On Sat, 1 Jun 1996 [EMAIL PROTECTED] wrote:
> Our firewall administrator asked me to give him any port numbers that AFS
> uses to talk to other cells, so the requests can penetrate the firewall.
> I see the following lines in /etc/services:
>
> #
> # For Kerberos token-passing during rsh
> #
> auth 113/tcp authentication
> ta-rauth 601/tcp rauth
>
> Are these ports relevant, and are there others I should know about?
Those ports are not relevant. AFS uses UDP ports 7000-7007. You may
not want to permit all of them, depending on your needs and security
concerns.
From the AFS FAQ (http://www.transarc.com/Product/AFS/FAQ/faq.html):
Subject: 3.17 Which TCP/IP ports and protocols do I need to enable
in order to operate AFS through my Internet firewall?
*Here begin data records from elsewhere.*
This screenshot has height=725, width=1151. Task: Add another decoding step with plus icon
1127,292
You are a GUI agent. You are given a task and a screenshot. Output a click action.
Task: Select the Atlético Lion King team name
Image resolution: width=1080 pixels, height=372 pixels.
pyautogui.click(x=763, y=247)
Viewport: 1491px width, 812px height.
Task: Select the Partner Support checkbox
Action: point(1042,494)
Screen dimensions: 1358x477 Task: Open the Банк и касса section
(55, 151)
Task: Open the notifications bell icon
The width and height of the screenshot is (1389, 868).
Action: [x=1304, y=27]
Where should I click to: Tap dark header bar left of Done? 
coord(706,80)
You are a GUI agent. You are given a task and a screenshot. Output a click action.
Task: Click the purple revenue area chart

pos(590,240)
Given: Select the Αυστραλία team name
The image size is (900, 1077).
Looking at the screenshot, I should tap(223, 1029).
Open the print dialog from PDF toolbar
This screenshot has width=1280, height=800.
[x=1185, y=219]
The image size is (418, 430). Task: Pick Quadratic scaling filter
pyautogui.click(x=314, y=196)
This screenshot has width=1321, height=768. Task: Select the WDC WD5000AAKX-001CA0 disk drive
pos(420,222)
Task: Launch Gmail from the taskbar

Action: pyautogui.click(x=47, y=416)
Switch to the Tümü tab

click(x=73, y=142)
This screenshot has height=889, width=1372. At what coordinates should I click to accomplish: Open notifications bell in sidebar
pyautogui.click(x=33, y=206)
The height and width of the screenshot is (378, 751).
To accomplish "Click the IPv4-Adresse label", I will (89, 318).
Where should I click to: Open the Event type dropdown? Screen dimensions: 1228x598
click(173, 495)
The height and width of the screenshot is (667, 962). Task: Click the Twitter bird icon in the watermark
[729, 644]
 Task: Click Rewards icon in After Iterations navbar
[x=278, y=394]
Assuming you have already taken care of nameserving, you may wish to
use an Internet timeserver for Network Time Protocol [35] [36]:
ntp 123/tcp
A list of NTP servers is available via anonymous FTP from:
ftp://louie.udel.edu/pub/ntp/doc/clock.txt
For a "minimal" AFS service which does not allow inbound or outbound
klog:
fileserver 7000/udp
cachemanager 7001/udp
ptserver 7002/udp
vlserver 7003/udp
kaserver 7004/udp
volserver 7005/udp
reserved 7006/udp
bosserver 7007/udp
(Ports in the 7020-7029 range are used by the AFS backup system,
and won't be needed by external clients performing simple file
accesses.)
Additionally, for "klog" to work through the firewall you need to
allow inbound and outbound UDP on ports >1024 (probably 1024<port<2048
would suffice depending on the number of simultaneous klogs).
See also: http://www-archive.stanford.edu/lists/info-afs/hyper95/0874.html
-brian
--
Brian W. Spolarich - ANS CO+RE Systems - [EMAIL PROTECTED] - (313)677-7311
If wishes were fishes we'd all cast nets.